Atatürkün bu millete yapmış olduğunu idrak etmeyen, kıskanan, veya kınayan kişilere acımaktan başka elden birşey gelmez. Ancak Atatürk’ü sevgi ve takdirle ananların birkısmının onun bu millete sunmuş olduğu hediyeynin esas manâsını ve boyutunu idrak etmemeleri çok acı birşeydir. Bu kimselere “Söylev” in bir ciltte özetlenmiş, çok güzel tertiplenmiş, ve günümüzün lisanına uygun olan baskısını okumalarını hararetle tavsiye ederim.

Bugün içinde bulunduğumuz sıkıntılar onun yolunda ilerleyemediğimizden ve onun hareket tarzını ve kudretini örnek alamamızdan kaynaklanmaktadır.

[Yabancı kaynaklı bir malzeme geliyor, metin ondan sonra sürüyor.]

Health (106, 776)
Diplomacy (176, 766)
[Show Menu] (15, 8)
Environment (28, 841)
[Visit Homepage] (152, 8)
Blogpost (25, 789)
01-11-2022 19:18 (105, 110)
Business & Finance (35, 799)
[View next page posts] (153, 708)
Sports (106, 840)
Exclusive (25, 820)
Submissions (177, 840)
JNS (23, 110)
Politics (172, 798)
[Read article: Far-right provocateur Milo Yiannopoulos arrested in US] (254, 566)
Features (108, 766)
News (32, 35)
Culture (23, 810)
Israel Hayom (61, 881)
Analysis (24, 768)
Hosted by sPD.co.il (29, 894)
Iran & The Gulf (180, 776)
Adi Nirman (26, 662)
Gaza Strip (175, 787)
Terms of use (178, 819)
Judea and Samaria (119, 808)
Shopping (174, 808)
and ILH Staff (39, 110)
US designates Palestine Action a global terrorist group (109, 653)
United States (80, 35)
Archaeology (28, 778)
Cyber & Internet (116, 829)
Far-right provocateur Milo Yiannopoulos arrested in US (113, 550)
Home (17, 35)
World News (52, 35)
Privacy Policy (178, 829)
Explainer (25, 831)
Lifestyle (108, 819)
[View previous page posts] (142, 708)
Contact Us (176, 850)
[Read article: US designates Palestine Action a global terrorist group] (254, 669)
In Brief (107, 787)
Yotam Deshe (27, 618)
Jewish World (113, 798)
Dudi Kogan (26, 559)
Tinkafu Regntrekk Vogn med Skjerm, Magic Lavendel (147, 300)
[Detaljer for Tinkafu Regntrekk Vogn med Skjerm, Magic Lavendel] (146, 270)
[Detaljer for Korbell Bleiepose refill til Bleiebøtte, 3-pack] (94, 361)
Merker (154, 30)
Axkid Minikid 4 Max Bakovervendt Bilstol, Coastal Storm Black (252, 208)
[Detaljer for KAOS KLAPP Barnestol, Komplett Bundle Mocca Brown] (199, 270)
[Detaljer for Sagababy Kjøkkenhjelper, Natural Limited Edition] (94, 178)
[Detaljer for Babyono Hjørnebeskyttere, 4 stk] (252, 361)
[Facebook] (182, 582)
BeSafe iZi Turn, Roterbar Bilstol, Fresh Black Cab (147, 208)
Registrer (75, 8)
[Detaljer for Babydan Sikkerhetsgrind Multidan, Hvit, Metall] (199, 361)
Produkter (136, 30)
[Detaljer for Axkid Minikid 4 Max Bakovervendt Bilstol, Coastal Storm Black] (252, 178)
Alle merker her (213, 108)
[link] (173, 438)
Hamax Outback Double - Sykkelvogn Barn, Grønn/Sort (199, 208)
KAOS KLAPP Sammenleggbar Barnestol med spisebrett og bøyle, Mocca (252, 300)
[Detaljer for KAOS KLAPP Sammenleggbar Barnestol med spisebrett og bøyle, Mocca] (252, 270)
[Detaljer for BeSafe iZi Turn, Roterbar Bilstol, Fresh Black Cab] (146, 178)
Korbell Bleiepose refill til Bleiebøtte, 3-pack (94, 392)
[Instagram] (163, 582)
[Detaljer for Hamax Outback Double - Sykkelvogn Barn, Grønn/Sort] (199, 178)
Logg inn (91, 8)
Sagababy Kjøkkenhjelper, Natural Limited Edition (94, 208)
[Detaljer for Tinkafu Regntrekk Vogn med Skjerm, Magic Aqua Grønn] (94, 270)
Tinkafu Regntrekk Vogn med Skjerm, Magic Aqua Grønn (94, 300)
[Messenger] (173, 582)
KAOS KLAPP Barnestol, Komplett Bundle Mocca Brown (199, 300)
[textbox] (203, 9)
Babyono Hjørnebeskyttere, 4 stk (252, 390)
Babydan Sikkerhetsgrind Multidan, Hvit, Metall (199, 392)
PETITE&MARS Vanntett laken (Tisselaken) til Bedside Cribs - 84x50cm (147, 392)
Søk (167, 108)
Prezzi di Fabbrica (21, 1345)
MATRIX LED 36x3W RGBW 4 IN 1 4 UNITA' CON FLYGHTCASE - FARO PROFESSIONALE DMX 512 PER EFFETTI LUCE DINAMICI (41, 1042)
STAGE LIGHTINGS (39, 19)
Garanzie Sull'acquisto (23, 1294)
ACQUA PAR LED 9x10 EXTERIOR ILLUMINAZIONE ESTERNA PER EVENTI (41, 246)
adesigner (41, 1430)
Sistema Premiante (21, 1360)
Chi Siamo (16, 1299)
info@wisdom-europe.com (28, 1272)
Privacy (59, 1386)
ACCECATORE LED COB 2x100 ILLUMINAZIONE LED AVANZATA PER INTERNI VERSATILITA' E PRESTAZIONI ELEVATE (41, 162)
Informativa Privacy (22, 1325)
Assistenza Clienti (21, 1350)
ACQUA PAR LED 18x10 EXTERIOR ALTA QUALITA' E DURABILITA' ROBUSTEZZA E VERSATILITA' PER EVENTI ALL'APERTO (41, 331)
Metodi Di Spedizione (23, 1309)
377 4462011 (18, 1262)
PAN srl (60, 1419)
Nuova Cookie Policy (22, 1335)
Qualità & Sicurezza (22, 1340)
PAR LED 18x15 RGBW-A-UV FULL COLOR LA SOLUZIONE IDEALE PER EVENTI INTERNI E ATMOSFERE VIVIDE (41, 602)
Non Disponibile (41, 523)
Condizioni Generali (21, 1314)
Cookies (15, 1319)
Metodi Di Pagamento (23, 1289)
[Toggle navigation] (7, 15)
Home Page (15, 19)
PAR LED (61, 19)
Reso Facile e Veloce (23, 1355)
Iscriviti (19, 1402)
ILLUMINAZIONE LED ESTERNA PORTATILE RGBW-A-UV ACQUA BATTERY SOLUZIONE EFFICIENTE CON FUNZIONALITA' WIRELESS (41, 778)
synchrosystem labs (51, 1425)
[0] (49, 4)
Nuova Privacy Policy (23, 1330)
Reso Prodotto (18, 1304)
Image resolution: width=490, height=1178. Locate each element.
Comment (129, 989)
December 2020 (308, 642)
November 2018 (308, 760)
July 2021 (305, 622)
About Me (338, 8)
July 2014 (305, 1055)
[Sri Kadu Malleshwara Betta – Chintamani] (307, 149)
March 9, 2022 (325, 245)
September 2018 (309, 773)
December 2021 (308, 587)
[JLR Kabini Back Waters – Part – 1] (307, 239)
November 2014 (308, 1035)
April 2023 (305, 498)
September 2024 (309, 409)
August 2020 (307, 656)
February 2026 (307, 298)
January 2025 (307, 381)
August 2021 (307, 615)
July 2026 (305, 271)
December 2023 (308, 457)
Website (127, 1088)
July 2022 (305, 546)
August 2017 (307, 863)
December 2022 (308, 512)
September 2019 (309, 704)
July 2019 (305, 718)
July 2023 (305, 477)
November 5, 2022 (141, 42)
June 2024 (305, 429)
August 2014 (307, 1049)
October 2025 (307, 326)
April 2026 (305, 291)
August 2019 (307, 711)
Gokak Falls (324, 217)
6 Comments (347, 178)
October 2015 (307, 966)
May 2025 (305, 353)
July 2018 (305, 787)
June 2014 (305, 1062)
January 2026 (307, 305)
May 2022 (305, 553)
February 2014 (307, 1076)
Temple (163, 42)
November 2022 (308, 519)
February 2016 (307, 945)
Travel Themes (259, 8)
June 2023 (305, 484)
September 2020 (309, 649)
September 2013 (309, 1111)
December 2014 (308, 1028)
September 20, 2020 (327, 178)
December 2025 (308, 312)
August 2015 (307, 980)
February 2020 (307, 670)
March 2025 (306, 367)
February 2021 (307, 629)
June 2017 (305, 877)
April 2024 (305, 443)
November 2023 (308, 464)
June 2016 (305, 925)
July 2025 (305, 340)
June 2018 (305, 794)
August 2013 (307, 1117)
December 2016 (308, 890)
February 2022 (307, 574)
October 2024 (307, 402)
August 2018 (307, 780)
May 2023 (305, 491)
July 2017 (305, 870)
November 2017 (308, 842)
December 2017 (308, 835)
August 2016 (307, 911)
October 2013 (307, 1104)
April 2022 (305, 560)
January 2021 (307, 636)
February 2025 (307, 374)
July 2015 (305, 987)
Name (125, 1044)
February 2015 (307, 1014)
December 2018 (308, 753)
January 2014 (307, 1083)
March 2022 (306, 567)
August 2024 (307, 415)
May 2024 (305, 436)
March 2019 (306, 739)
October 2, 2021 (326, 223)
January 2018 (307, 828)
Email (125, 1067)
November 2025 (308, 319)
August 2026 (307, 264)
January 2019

Yirminci asrın başında Osmanlı İmparatorluğunun çökmek üzere olduğu bir devirde bütün aydınlarımız batıya yönelmiş bir çıkar aramakta iken Atatürk tek başına, evet tek başına, batının gücünün bilincinde olmakla beraber çözümleri onlara bel bağlamadan kendi kudretimiz ile bulabileceğimize inanmış ve bunu gerçekleştirmiştir. Atatürk hiçbirzaman batılı devletleri bir koltuk değneği olarak kullanmayı düşünmemiş, bunu redettmiş, ve kendi ayakları üzerinde durabileceğini milletimize ve bütün dünyaya göstermiştir. Bizden ne isteyecekler dememiş, biz bunu isteyeceğiz demiştir. Bize ne verecekler dememiş, biz bunu alacağız demiştir. Bize acaba ne söyleyecekler dememiş, biz bunu söyleyeceğiz demiştir.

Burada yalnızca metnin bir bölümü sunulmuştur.